Alors que la Suisse estime les mesures d’accompagnement aux accord bilatéraux légitimes et nécessaires pour prévenir la sous-enchère salariale, l’Union européenne (UE) les juge discriminatoires. C’est ce qu’a expliqué Nathalie Sleeman, première conseillère auprès de la Délégation de l’Union européenne en Suisse, lors des cinquante-septième journées romandes de l’Union suisse des arts et métiers, à Champéry. Lorsque le premier paquet d’accord bilatéraux a été signé, le 21 juin 1999, entre la Suisse et l’UE, ils étaient vus par celle-ci comme une solution transitoire. La Suisse avait en effet déposé une demande d’adhésion quelques années auparavant. C’est dans ce cadre que les entreprises des deux territoires ont obtenu le droit de fournir des prestations sur le territoire de l’autre. Inquiète des risques de sous-enchère salariale, la Suisse a adopté des mesures d’accompagnement.

Provisoire durable

Le provisoire a duré et ne convient plus à l’UE, qui juge la situation actuelle déséquilibrée. Elle estime notamment que ses entreprises ont un moins bon accès au marché suisse que l’inverse. Un déséquilibre qu’elle tolérait du moment que les accords bilatéraux étaient vus comme transitoires. Pas s’ils deviennent pérennes.

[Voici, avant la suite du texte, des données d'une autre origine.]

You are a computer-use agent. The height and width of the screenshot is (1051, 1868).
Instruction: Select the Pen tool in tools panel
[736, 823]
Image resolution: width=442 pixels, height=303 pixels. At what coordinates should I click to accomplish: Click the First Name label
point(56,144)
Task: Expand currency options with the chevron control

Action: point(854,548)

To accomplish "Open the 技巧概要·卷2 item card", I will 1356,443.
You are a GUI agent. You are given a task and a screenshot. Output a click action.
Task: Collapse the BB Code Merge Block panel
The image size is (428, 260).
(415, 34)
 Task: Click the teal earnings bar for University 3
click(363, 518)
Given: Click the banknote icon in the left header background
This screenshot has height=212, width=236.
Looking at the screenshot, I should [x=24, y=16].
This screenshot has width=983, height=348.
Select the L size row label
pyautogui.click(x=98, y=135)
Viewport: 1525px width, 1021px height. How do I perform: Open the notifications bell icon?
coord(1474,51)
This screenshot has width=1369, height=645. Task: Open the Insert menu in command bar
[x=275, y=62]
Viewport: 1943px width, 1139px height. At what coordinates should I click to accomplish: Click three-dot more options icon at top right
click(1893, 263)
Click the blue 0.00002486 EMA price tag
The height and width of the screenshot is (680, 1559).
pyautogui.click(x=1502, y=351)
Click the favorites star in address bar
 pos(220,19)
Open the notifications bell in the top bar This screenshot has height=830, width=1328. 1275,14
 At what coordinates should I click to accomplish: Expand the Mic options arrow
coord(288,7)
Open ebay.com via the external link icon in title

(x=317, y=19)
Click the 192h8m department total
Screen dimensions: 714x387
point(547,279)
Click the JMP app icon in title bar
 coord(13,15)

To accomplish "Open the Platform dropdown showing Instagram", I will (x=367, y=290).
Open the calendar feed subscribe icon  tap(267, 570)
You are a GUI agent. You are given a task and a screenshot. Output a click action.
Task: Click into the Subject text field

La Suisse exige par exemple des entreprises européennes de certains secteurs venant effectuer des prestations en Suisse qu’elles s’annoncent huit jours à l’avance et, dans certains cas, déposent une caution.

La mise en œuvre de cette exigence est jugée disparate par l’Union européenne. «On a l’impression que chaque canton, commune, commission paritaire agit à sa manière», explique Nathalie Sleeman. «Il y a eu des progrès, mais l’application est souvent rigide: un document manque et tout est bloqué.»

La Suisse a des arguments solides pour répondre à ces reproches, comme les cas avérés de sous-enchère salariale de la part d’entreprises de l’UE, les efforts faits pour structurer et professionnaliser les commissions paritaires ou les obstacles que rencontrent ses propres entreprises dans des pays de l’UE. Il n’existe cependant aucun mécanisme permettant de régler ce type de différend. «On l’évoque en comité mixte et si l’autre partie n’est pas d’accord d’y remédier, il ne se passe rien», relève Nathalie Sleeman. «On en reparle lors de la réunion suivante, et c’est tout.» D’où l’exigence de l’UE d’introduire un mécanisme de résolution des litiges dans les accords bilatéraux.

Cour européenne

Le rôle de la Cour européenne de justice, qui échauffe les esprits en Suisse, doit être remise dans son contexte. Cette instance n’interviendra le cas échéant que dans les litiges de niveau étatique – par exemple si la Suisse n’adapte pas sa législation à une évolution du droit européen. Elle ne se mêlera en aucun cas d’un litige entre une entreprise ou un citoyen et les autorités. Son rôle sera uniquement de donner une interprétation du droit, pas de se substituer aux arbitres. Inversement, si la résolution d’un litige interétatique requiert une interprétation du droit suisse, ce sera au Tribunal fédéral de la fournir. Enfin, le recours à de tels mécanismes sera très probablement excessivement rare. L’Espace économique européen dispose d’un dispositif similaire, qui n’est jamais utilisé.

Au final, il faudra trouver un compromis. Cette exigence ne devrait pas être rédhibitoire pour la Suisse, déjà habituée à le faire au plan interne. «Après cela, la situation sera stabilisée pour plusieurs décennies», estime Alexandre Fasel, secrétaire d’Etat au Département fédéral des affaires étrangères.